EXERCISE DETAILS
Carry on the news article about police license plate scanners and the ACLU, starting after its last sentence.

SUPPLIED TEXT

++++++

Crime-fighting Techniques Worry ACLU
More bad news for those concerned about their privacy conflicting with local and national security efforts.
State and local police departments nationwide have been quietly tracking the movements of every vehicle with a license plate.
Automated Scanners Monito Moving and Parked Cars
Automated scanners affixed to police cars, bridges or buildings take pictures of passing or parked cars, noting their location. The information is collected on every vehicle in the area, regardless of who owns it and whether that person has done anything wrong. The information is held by law enforcement sometimes for years.
All this information was revealed in a study published earlier this week by the American Civil Liberties Union. The civil rights group wants police departments to get rid of any records of cars not linked to a crime.
ACLU Steps In
"There's just a fundamental question of whether we're going to live in a society where these dragnet surveillance systems become routine," ACLU staff attorney Catherine Crump told the Associated Press.
Law enforcement agencies say the scanners are helping them nab criminals, not monitor the activities of ordinary residents. They point out that the scanners allow them to track suspicious cars, and help with drug busts and abducted children. They also note that the technology is legal in most cases.
ACLU Says No Laws to Regulate Scanners
But the ACLU says that only five states have laws regarding license plate e-readers. These do not include states like New Jersey, where Jersey City collected about 10 million images of cars in a city with a population of 250,000.

++++++

RECORDS SUPPLIED
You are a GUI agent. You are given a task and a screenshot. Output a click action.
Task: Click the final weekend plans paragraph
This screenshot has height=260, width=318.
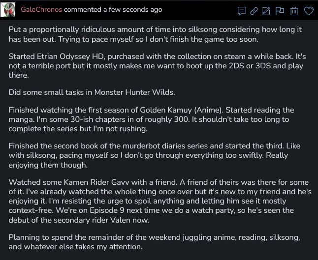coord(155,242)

++++++

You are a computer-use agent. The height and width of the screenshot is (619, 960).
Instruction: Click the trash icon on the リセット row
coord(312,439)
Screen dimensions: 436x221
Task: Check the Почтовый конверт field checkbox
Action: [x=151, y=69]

++++++

YOUR RESPONSE
In the report, the ACLU also questioned the relatively small number of hits, about 1 in 500, for suspicious vehicles in Maryland. Most hits were for suspended or revoked registration, or a violation of the state’s emissions inspection program.
Other Controversial Programs
This latest news comes to light after a string of revelations that law enforcement agencies have been collecting personal information from millions of ordinary people, including DNA samples and driver’s licenses.
Last month, the Washington Post reported that the faces of more than 120 million people are contained in photo databases that police are increasingly relying on to help them identify suspects, witnesses and other bystanders.
About a couple months ago, the Supreme Court cleared the way for law enforcement officials to collect DNA samples from suspects they arrest for investigation of serious crimes.
As it turns out, many state officials were already compiling their own statewide DNA sample databases to help them in their crime-fighting efforts. These have all come to light just as we have now discovered that the National Security Agency has been aiming some of its top-secret surveillance programs on ordinary Americans.